Staying physically and mentally healthy are often top of the list of goals set for individuals as they end one year and begin another. Mantras such as “healthy mind, healthy body” are helpful and motivating, but sometimes do us a disservice when we are encouraged to isolate the components. More than ever, current research implores us to think of the concepts as connected and interrelated, as two halves of the same coin.
A Reciprocal Relationship
We’ve long known that the state of one’s mental health contributes to decision-making, actions, and processing of emotions. But what we now know is also true is that poor mental health creates an increased toll on physical bodies as well as the immune system, and places individuals at greater risk for heart attack or cardiovascular disease. In turn, some researchers are hard at work identifying certain biological and chemical factors responsible for one’s predisposition for both conditions: depression and poor heart health.
Perhaps nowhere is the delicate relationship between physical and mental health more clearly outlined than in the area of chronic conditions. Poor mental health is listed as a risk factor for chronic physical conditions, and similarly, depression is often a common occurrence when individuals are diagnosed with cancer, diabetes, epilepsy, multiple sclerosis, HIV/ AIDS, Alzheimer’s or Parkinson’s disease or Rheumatoid Arthritis, among others.
Typically, when we are coping with stress or any mental health concern, especially depression, this is when we are least motivated to care for our physical selves. We tend to lose our routines, opt to stay inside, watch countless hours of mind-numbing television, and make ineffective choices when choosing how to fuel our bodies.
The first week of December is National Handwashing Awareness Week (Dec. 1–7) and in its wake, we are reminded of just how closely our physical and mental health are linked, and how some basic health practices can have some profound effects on our overall well-being. Truly, some of the best things that you can do for yourself include simple practices to protect against disease and stress, like hand washing and taking the time to exercise or get outside.
What You Can Do to Promote Physical & Emotional Wellness:
1. Wash Your Hands.
In order to prevent the spread of disease and infection, wash your hands thoroughly (at least 20 seconds) with soap and water BEFORE eating, treating wounds, or putting in contact lenses, and AFTER using the bathroom, handling an animal, taking out the trash, or blowing your nose.
2. Keep yourself & your home clean.
The physical spaces in which we spend our time truly impacts the way that we feel. Taking the time to care for yourself and your environment sends an implicit message that you are worthy of such effort, and can go a long way to inspire change. Shower every day and brush your teeth twice daily. Brush your hair, and take the time to get ready in the morning. Don’t leave trash, dirty dishes, and food out, as these attract bugs, which bring disease. Keep your room clean, and challenge yourself to make your bed every morning.

* Given entries
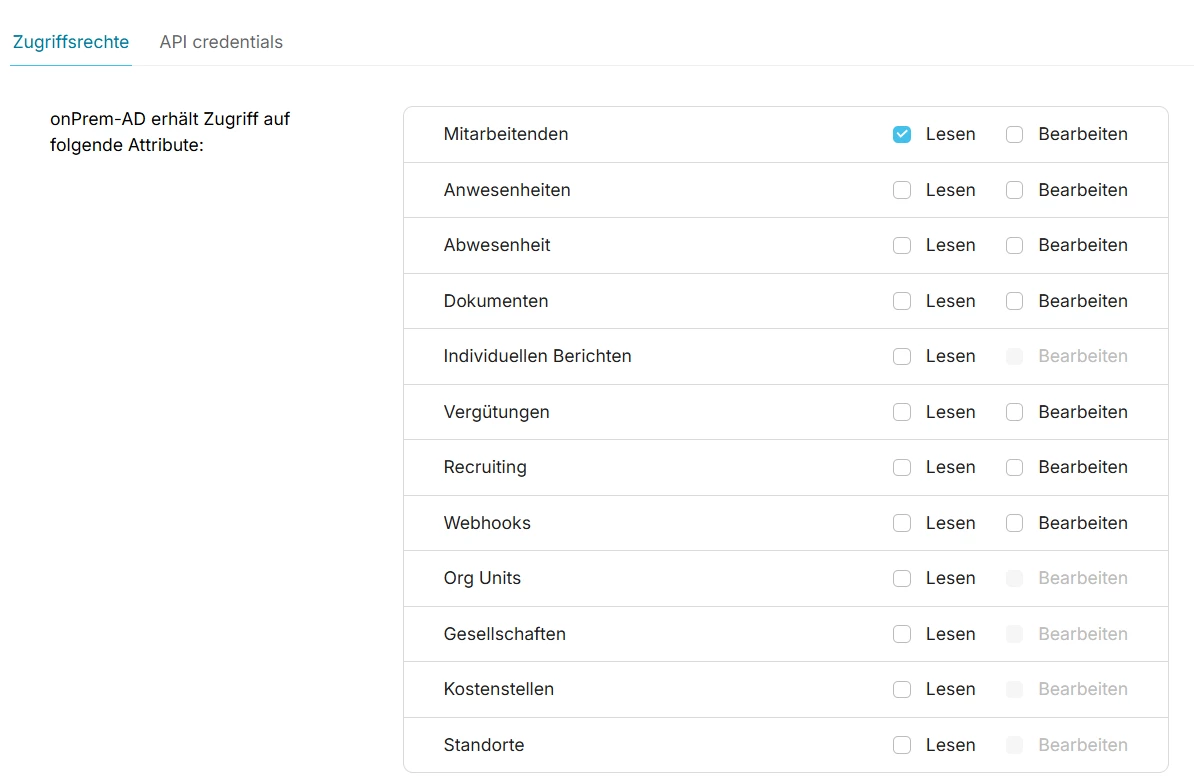The image size is (1194, 781).
Task: Check Lesen for Vergütungen
Action: [902, 412]
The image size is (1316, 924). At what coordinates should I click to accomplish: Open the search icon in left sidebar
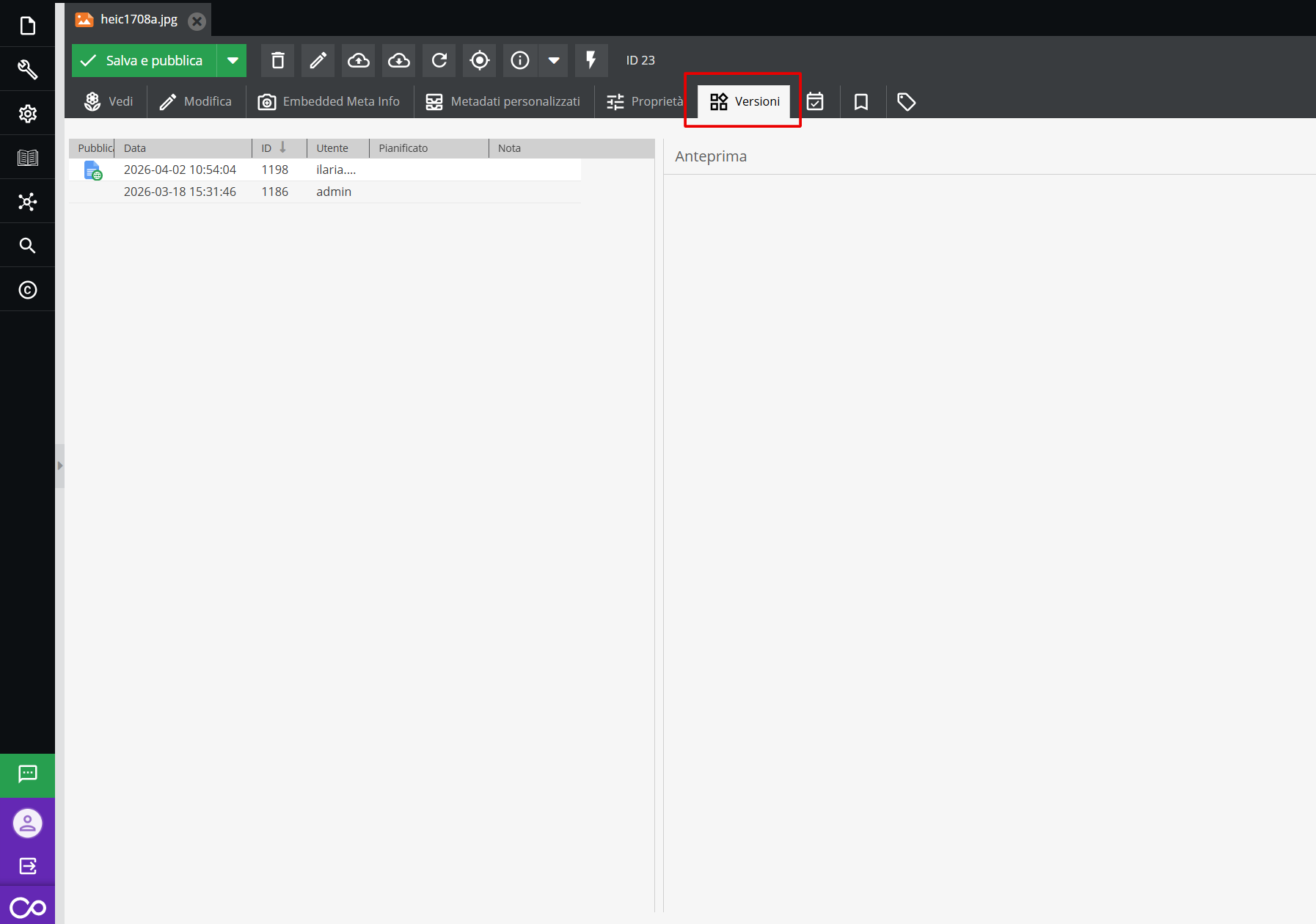(27, 245)
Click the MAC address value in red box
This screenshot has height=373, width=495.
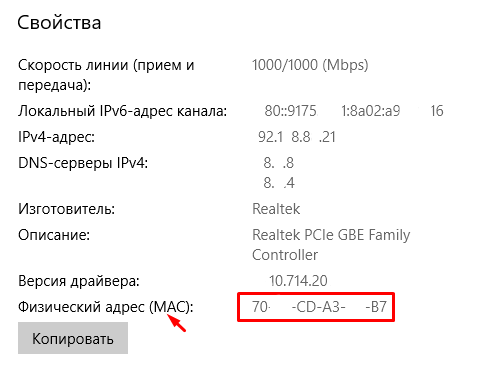click(319, 307)
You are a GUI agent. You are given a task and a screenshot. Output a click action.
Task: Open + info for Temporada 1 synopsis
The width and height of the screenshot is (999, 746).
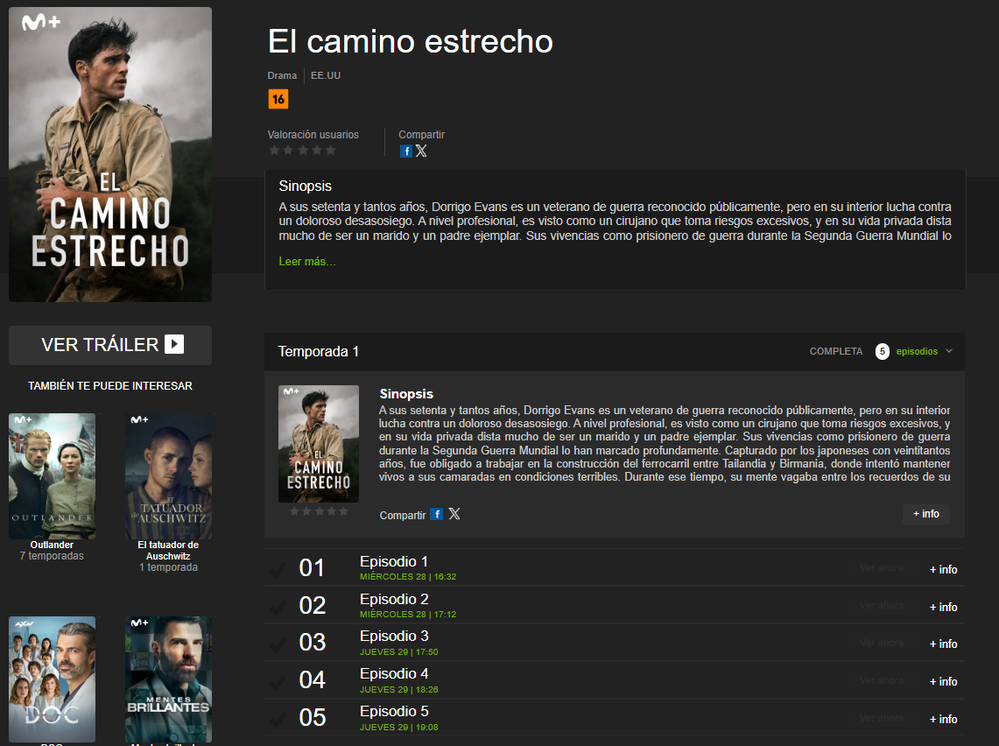point(926,514)
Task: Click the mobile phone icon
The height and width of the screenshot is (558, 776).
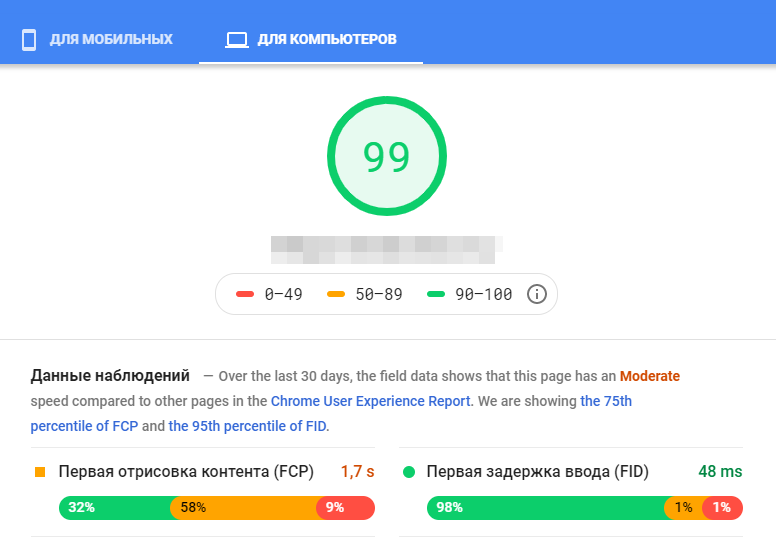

* Brief 1
Why does the article on physical and mental health advise against leaving trash, dirty dishes, and food out? Answer in one to three sentences.
* Brief 2
Do the following statements agree with the article on physical and mental health? Answer yes or no for each, quoting the deciding words from the article.
(a) National Handwashing Awareness Week falls in the first week of December.
(b) Hands should be washed for at least 10 seconds.
(c) Teeth should be brushed once a day.
The items are separate material and do not relate to the article on physical and mental health.

* Expected answer 1
Trash, dirty dishes, and food attract bugs, and the bugs bring disease.

* Expected answer 2
(a) Yes: "The first week of December is National Handwashing Awareness Week (Dec. 1–7)"
(b) No: "wash your hands thoroughly (at least 20 seconds)"
(c) No: "brush your teeth twice daily"